Nancy Lurker
About Nancy Lurker
Nancy Lurker (age 67) serves as Vice Chair of EyePoint Pharmaceuticals’ Board, having previously been Executive Vice Chair (Dec 2023–Jul 2024) and President & CEO (2016–Jul 2023). She is a member of the Science Committee. Lurker holds a B.S. in Biology from Seattle Pacific University and an MBA from the University of Evansville, and has senior leadership experience at Novartis, Bristol-Myers Squibb, Pharmacia, PDI/Interpace, and other healthcare companies .
Past Roles
| Organization | Role | Tenure | Committees/Impact |
|---|---|---|---|
| EyePoint Pharmaceuticals (EYPT) | Vice Chair, Board of Directors | Jul 2024–present | Board leadership; member, Science Committee |
| EyePoint Pharmaceuticals (EYPT) | Executive Vice Chair, Board | Dec 2023–Jul 2024 | Board leadership during CEO transition |
| EyePoint Pharmaceuticals (EYPT) | President & Chief Executive Officer | 2016–Jul 2023 | Led strategic execution; advanced ocular drug delivery platform |
External Roles
| Organization | Role | Tenure | Committees/Impact |
|---|---|---|---|
| Alkermes plc (ALKS) | Director | Apr 2024–present | Not disclosed in EYPT proxy |
| Collegium Pharmaceutical (COLL) | Director | Feb 2025–present | Not disclosed in EYPT proxy |
| Altasciences, LLC (private CRO) | Director | Not disclosed | Not disclosed |
| National Sanitation Foundation (non-profit) | Director | Not disclosed | Not disclosed |
| Aquestive Therapeutics (AQST) | Former Director | 2018–Jun 2022 | Not disclosed |
| X4 Pharmaceuticals (XFOR) | Former Director | 2016–2018 | Not disclosed |
| Auxilium; Mallinckrodt; PDI; Elan; ConjuChem | Former Director | Various | Not disclosed |
Board Governance
- Current role: Vice Chair; Science Committee member; not listed on Audit, Compensation, or Governance & Nominating Committees .
- Independence: Not independent due to employment within past three years; employment ended July 2024 .
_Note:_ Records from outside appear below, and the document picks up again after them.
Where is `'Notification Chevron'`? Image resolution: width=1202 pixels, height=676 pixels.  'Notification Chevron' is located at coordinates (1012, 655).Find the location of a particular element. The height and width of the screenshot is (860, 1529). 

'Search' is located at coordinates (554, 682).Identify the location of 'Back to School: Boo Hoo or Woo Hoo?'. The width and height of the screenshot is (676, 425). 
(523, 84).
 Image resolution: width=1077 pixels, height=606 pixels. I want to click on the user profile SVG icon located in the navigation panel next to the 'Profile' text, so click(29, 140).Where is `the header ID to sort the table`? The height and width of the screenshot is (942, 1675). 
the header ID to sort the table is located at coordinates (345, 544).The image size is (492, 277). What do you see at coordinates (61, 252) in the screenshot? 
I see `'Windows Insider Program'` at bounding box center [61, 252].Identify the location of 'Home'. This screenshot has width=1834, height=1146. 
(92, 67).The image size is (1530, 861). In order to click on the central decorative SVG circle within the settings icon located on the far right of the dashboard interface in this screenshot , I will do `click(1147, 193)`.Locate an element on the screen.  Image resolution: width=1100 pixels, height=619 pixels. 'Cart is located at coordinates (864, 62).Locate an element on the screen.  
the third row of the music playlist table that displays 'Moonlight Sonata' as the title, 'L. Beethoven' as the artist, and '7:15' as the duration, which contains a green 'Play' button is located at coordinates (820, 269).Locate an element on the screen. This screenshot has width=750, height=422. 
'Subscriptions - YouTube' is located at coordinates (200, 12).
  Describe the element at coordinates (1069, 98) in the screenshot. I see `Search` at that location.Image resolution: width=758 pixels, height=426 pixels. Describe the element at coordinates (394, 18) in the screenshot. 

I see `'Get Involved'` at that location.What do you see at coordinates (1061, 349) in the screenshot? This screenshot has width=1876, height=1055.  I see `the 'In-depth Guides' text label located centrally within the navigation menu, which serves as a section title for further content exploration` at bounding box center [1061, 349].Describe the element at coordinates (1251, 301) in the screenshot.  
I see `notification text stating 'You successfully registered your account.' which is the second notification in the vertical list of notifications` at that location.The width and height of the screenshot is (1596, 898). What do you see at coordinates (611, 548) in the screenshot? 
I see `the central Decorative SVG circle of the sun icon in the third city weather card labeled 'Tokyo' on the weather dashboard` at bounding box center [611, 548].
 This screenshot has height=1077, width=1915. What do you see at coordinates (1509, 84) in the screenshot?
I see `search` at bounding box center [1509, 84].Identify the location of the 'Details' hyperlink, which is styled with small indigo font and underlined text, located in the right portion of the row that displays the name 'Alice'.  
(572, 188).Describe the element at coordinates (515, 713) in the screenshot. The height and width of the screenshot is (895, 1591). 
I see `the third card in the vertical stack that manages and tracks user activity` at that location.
- Attendance: The Board and Science Committee each met four times in 2024; directors serving the full year attended at least 75% of Board and committee meetings (aggregate standard; director-specific rates not disclosed) .
- Executive sessions: Independent directors hold executive sessions at each regularly scheduled Board meeting .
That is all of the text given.